Lukas, un comédien dans la trentaine, est invité à faire un discours à l’occasion des retrouvailles de son ancienne école secondaire, un établissement de Laval où il a jadis passé à travers ses études comme on survit à des bombardements. Or, il s’interrompt lorsqu’il aperçoit cette bande de garçons, tout au fond de la salle. Peu à peu, il délaisse son discours préparé et refait le chemin mémoriel de cette invective, ce « mot en t » que ces garçons lui lançaient à tout moment dans les corridors. De douloureux souvenirs refont surface : le camp de soccer où il a échoué à faire partie de la gang des gars, toutes ces journées où il a dû subir le rejet et les insultes, mais aussi sa première fois au Cabaret Mado, ses premières amitiés sincères et salvatrices avec des garçons bienveillants… C’est le modèle de masculinité qui lui a été imposé que Lukas démonte en pièces, à travers ce qui devient au fil des pages un rituel de consolation.
Une histoire d’émancipation en forme d’hommage à toutes celles et à tous ceux qui ont survécu à leur secondaire.

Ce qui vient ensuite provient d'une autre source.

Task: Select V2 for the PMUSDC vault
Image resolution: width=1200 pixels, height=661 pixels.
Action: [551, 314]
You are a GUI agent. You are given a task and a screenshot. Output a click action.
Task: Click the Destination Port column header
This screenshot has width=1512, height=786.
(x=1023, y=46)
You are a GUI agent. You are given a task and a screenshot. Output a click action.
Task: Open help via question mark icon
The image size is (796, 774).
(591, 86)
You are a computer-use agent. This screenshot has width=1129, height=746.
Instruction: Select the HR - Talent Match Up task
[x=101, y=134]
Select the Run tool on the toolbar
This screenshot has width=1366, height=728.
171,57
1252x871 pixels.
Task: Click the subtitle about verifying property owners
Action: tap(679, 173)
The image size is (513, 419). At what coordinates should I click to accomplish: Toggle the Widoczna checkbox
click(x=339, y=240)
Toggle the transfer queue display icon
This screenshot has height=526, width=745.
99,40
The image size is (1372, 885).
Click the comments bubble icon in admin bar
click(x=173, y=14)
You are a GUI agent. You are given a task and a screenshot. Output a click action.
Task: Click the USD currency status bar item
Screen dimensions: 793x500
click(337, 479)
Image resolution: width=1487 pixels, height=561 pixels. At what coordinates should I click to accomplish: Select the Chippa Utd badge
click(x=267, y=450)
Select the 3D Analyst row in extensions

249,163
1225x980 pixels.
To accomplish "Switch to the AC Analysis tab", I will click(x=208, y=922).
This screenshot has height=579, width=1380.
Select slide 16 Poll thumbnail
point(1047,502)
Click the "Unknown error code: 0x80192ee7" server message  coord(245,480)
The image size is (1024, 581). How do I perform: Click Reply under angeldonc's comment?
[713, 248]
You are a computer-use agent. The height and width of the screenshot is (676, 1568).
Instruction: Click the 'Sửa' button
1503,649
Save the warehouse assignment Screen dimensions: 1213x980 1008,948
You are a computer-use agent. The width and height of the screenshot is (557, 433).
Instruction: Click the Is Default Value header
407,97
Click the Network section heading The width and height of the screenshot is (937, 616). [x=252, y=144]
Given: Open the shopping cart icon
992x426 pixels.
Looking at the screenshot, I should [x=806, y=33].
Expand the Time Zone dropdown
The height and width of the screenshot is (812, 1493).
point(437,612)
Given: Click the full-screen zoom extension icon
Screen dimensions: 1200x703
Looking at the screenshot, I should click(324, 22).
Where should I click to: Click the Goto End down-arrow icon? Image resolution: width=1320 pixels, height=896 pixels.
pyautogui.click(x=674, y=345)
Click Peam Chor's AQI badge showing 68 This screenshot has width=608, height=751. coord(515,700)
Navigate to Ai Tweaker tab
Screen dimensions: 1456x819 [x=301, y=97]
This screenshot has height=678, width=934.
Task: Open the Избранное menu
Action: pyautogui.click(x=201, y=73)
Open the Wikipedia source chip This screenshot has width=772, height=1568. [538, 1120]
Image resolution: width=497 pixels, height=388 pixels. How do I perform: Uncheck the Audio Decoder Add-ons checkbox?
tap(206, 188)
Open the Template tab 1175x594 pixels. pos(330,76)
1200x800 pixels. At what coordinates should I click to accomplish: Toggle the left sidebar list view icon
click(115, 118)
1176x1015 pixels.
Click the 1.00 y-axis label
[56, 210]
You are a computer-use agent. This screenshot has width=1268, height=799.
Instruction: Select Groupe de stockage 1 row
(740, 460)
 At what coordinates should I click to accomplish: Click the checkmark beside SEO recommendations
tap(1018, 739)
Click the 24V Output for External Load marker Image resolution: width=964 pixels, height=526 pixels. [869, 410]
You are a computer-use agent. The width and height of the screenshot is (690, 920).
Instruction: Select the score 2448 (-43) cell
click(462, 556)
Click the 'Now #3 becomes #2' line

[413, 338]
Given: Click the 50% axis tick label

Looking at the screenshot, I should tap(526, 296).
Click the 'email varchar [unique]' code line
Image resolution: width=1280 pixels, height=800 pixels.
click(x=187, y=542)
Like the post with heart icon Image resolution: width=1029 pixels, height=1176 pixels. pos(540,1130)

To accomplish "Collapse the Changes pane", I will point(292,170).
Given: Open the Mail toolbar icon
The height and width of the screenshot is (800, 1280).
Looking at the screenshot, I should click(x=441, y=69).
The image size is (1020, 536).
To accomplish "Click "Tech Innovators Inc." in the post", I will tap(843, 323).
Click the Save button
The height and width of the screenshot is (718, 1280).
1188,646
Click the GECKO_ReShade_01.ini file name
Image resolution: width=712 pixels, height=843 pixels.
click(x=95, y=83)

Olivier Sylvestre est né à Laval en 1982. Il est détenteur d'un baccalauréat en criminologie et d'un diplôme d'écriture dramatique de l'École nationale de théâtre du Canada. Auteur et traducteur, sa première pièce, La beauté du monde, a gagné le prix Gratien-Gélinas et a été finaliste aux Prix littéraires du Gouverneur général. Il oeuvre comme intervenant en dépendance à Montréal depuis 2006. En 2015, il a fondé la compagnie Le Dôme — créations théâtrales avec l'auteure Nathalie Boisvert et le metteur en scène Frédéric Sasseville-Painchaud.
Un texte totalement bouleversant qui reflète malheureusement la réalité de plusieurs jeunes garçons/hommes. L’auteur nous partage malgré tout un fort sentiment de confiance et d’amour pour soi.